Ainsi les conciliabules se tiennent régulièrement, les tractations secrètes se mènent entre petits-fils de Serigne Touba qui s'intéressent à la politique et marchands politiques agissant au nom du pouvoir. Ce sont ces caciques religieux prometteurs de retrouvailles Macky-Wade, contre un désengagement total du président de toute poursuite contre les ténors de l'ancien régime. Ce sont ces Mbacké-Mbacké, très remontés contre les « les Assisards », qui homologuent ses affiches politiques à Touba. Et ils cherchent pour Macky Sall une place dans l’espace électoral de la capitale du mouridisme comme pour tout président qui tient les rênes du pouvoir et les cordons de la bourse.
Ce que n’entendent pas laisser passer les forces citoyennes éprises de démocratie et d’équidistance de tous les hommes politiques quelle que soit leur coterie idéologique.
En tout cas, l'atmosphère politique dans la capitale du mouridisme est assez révélatrice de vifs antagonismes et par conséquent s'annonce houleuse. Une remise en cause de la voie indiquée par les dignitaires religieux mourides mène inéluctablement vers une confrontation entre le lobby arc-en-ciel religieux du Safinatoul Amane et toutes les réelles forces réformistes contre toute contrainte politique.
Ce qui ne manquera pas de susciter un sentiment grégaire généralisé chez tous les esprits férus de justice et les forces vives de la nation. Et ce sera un effet d'aubaine qui va revigorer le peuple des assises et les forces citoyennes qui, à force de pugnacité, d'abnégation et de persévérance, parviendront à vaincre ce lobby libéral religieux qui veut imposer l’ordre califal à la place de la liberté de choix citoyen.
Statut spécial, un danger pour la République
Certes Touba est une ville religieuse importante et capitale de la confrérie mouride. Et il ne fait l'ombre d'un doute que l'identité du mouride c'est l'appartenance à la voie mourides et par voie de conséquence tout exercice de la citoyenneté devrait être chevillé à cet esprit d'appartenance et guidé par ce sentiment d'inféodation à la communauté.
Seulement la politique gangrène Touba du fait qu'elle appâte un bon nombre de petit-fils du fondateur du mouridisme, lesquels tendent à s'y engager sans pour autant avoir un esprit de fair-play démocratique. Ce, en voulant toujours bénéficier- sur un plateau d'argent- de toutes les faveurs, émoluments et passe-droits du pouvoir sans jamais y laisser des plumes ou à tout le moins, sans respecter les règles du jeu.

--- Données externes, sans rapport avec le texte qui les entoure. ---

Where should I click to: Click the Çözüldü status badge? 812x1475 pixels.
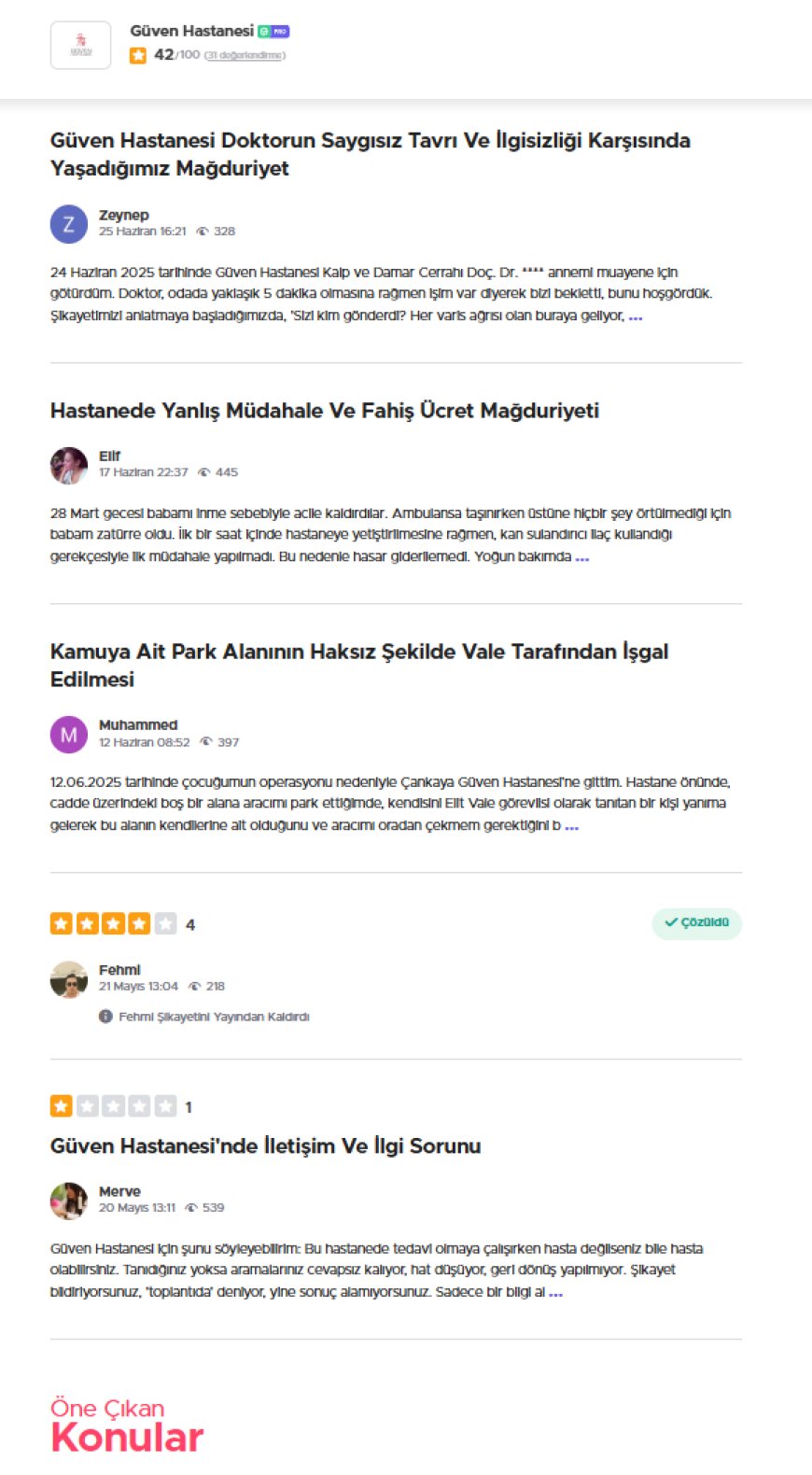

Tout particularisme territorial, qui empêche la permanence des lois de la République, favorise l'impunité et entrave l'obligation de rendre compte et l'imputabilité. La spécificité ne se limiterait qu'à la « prééminence cultuelle » et à l’interdiction de la consommation de certains produits dangereux pour la santé comme le tabac et les boissons alcoolisées. Donc la dévotion au khalife, n'est nullement synonyme d'un quelconque monopole politique, ni d'une annihilation des aspirations politiques de la population de Touba, encore moins exemption de la reddition des comptes, dans les marchés et grands chantiers, qui sont financés aux frais des contribuables.
Ainsi, une spécificité ne doit pas faire de Touba une zone de non-droit. Pourtant on y assiste à un refus de payer des impôts ou toute taxe, à des persécutions contre les "dhimmis" (entendez par là les non-mourides résidant à Touba), à un ostracisme des musulmans coreligionnaires non mourides, à l’incendie de maisons de talibés hors des rangs. Tout cela n’entre pas en droite ligne avec les enseignements de Serigne Touba et ne procède que d’un banditisme débridé. Ces exactions donnent une mauvaise image du mouridisme qui professe des valeurs de pardon et de cohabitation cordiale.